*Exercise aim*
Copy, in full, each line of the material that holds the word "will".

◇ ◇ ◇ ◇

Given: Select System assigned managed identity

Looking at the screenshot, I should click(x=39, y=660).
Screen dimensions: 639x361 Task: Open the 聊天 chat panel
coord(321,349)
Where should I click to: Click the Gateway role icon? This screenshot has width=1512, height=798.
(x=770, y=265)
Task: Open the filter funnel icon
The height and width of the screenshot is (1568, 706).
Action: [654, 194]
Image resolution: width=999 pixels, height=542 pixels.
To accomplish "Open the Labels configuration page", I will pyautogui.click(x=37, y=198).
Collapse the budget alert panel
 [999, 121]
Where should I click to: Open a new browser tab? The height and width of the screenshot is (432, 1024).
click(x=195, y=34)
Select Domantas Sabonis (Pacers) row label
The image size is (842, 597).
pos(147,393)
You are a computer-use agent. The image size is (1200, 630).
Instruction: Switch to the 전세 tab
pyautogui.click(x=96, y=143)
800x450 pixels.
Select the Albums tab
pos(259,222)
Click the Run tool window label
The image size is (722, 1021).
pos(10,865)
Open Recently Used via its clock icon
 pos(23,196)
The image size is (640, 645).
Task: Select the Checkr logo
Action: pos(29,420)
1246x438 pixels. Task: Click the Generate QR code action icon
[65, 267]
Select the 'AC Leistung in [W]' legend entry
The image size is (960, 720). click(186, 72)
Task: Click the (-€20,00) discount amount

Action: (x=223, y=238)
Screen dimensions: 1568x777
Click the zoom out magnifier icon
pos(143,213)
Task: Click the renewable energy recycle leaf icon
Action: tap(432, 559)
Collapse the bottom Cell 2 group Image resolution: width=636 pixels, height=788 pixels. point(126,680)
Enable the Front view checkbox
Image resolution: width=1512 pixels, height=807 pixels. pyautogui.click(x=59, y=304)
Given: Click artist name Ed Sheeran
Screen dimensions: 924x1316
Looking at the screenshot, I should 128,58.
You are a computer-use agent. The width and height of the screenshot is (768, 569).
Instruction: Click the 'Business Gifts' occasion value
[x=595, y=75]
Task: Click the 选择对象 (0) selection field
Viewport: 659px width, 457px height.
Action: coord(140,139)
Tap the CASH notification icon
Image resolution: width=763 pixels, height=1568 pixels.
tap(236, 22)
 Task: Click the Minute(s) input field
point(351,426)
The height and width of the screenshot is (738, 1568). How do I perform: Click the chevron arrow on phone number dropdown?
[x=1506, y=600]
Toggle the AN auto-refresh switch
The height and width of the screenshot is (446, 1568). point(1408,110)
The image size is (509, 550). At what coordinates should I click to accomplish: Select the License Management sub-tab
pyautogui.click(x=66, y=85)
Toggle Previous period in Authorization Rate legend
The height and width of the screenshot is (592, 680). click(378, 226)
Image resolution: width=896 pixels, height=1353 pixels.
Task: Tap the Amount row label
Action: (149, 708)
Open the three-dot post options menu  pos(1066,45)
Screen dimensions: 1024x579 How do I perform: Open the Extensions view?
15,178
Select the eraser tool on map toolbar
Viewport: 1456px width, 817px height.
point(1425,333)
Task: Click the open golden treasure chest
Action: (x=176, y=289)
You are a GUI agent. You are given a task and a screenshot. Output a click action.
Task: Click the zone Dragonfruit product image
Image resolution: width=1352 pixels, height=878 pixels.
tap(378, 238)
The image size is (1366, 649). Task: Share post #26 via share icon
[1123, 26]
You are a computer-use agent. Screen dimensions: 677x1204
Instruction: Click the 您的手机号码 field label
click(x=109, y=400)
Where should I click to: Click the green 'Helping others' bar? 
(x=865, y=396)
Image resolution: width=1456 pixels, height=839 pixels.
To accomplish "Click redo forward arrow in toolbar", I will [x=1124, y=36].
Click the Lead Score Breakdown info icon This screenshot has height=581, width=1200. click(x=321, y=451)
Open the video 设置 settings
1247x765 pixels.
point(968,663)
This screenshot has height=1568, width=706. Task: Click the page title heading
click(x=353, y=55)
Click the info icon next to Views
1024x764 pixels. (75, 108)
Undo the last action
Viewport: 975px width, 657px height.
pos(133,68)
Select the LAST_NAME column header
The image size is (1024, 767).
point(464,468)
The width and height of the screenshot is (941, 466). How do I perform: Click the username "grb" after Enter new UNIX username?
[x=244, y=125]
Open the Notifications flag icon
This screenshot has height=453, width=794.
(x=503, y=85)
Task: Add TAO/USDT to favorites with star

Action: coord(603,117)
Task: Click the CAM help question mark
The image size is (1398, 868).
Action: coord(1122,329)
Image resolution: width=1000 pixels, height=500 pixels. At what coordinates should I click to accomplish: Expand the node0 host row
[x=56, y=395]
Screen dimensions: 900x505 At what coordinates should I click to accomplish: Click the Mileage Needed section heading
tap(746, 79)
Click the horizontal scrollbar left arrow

◇ ◇ ◇ ◇

*Exercise answer*
To accomplish "Open the Labels configuration page", I will pyautogui.click(x=37, y=198).
To accomplish "Click redo forward arrow in toolbar", I will [x=1124, y=36].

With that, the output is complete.